Before working with Antonia, I was stuck in fear and survival mode. I was so hung up on losing weight to feel worthy of life, I punished myself daily through my thoughts as well as through diet and exercise plans I hated. I’d tried everything to “fix” myself: regular talk therapy, somatic therapy, meditation, nutritionists, fitness coaching, self-love coaching, emotional intelligence coaching, spiritual ascension, yoga teacher trainings, essential oils, traditional Chinese medicine, Ayurveda, gratitude journaling… everything. Nothing was working—and I blamed myself for it. Hiring Antonia was a last ditch effort, and I was afraid I’d mess up our work too through what I perceived to be my inconsistency, resistance, and lack of discipline. I couldn’t have been more wrong.

**EXPLORE THE MATERIAL**
1 - Repeat the testimonial about working with Antonia word for word, everything from "Before working with" down to "been more wrong.".
2 - Please carry on the testimonial about working with Antonia, picking up right after its last sentence.
The records are separate material, not part of the testimonial about working with Antonia.

**DATA SHOWN**
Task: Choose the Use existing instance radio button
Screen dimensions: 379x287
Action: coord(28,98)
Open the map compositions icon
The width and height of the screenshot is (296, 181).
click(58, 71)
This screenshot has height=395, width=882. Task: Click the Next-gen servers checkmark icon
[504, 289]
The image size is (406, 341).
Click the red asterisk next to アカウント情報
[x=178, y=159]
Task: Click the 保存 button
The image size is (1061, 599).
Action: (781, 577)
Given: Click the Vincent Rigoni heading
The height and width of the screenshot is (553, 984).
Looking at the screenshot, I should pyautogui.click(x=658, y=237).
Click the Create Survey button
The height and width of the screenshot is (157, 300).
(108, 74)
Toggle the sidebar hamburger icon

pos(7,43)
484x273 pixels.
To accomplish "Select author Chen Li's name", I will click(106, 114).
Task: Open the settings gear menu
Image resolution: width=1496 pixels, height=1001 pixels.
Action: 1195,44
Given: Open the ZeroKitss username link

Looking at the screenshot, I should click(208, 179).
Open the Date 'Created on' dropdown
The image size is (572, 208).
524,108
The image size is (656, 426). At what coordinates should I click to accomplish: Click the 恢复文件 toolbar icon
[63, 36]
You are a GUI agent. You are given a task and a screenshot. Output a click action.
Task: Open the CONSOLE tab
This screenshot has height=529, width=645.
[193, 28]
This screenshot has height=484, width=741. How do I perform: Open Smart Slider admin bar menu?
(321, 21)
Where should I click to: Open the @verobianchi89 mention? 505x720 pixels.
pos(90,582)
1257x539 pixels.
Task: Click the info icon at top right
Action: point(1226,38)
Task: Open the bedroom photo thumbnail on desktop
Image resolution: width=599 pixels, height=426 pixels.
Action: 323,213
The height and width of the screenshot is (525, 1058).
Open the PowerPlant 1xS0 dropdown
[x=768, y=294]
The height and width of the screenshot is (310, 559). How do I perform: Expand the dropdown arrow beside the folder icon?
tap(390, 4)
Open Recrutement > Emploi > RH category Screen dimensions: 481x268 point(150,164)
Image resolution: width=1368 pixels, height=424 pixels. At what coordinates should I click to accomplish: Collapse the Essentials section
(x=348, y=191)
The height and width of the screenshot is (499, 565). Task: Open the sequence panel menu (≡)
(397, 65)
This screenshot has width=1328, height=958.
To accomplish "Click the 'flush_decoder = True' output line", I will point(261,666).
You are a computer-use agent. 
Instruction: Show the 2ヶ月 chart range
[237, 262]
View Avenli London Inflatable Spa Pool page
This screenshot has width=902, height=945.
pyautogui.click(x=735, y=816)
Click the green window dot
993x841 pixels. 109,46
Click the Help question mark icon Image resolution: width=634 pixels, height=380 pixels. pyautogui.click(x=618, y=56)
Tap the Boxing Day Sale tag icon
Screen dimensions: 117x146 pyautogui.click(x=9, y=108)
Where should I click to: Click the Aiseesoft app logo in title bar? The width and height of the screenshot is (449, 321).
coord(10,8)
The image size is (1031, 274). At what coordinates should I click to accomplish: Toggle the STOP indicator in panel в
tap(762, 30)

**ANSWERS FOR THE EXERCISE**
1 -
Before working with Antonia, I was stuck in fear and survival mode. I was so hung up on losing weight to feel worthy of life, I punished myself daily through my thoughts as well as through diet and exercise plans I hated. I’d tried everything to “fix” myself: regular talk therapy, somatic therapy, meditation, nutritionists, fitness coaching, self-love coaching, emotional intelligence coaching, spiritual ascension, yoga teacher trainings, essential oils, traditional Chinese medicine, Ayurveda, gratitude journaling… everything. Nothing was working—and I blamed myself for it. Hiring Antonia was a last ditch effort, and I was afraid I’d mess up our work too through what I perceived to be my inconsistency, resistance, and lack of discipline. I couldn’t have been more wrong.

2 -
In the safe, calm, compassionate space Antonia created, I was supported to realize I wasn’t lazy, I was just exhausted and hurting. I didn’t need more discipline, I needed permission to be gentle with myself. She helped me realize my resistance wasn’t an enemy to to be conquered, it was my body’s wisdom trying to speak to me. With Antonia, I learned to come home to my body and gently get in touch with the big emotions I was avoiding through my mindless hustling. Things like grief, rage, and fear. I unpacked my toxic capitalist conditioning around productivity and learned the importance of rest, as well as to “meet myself exactly where I am”, and that has been a breath of fresh air.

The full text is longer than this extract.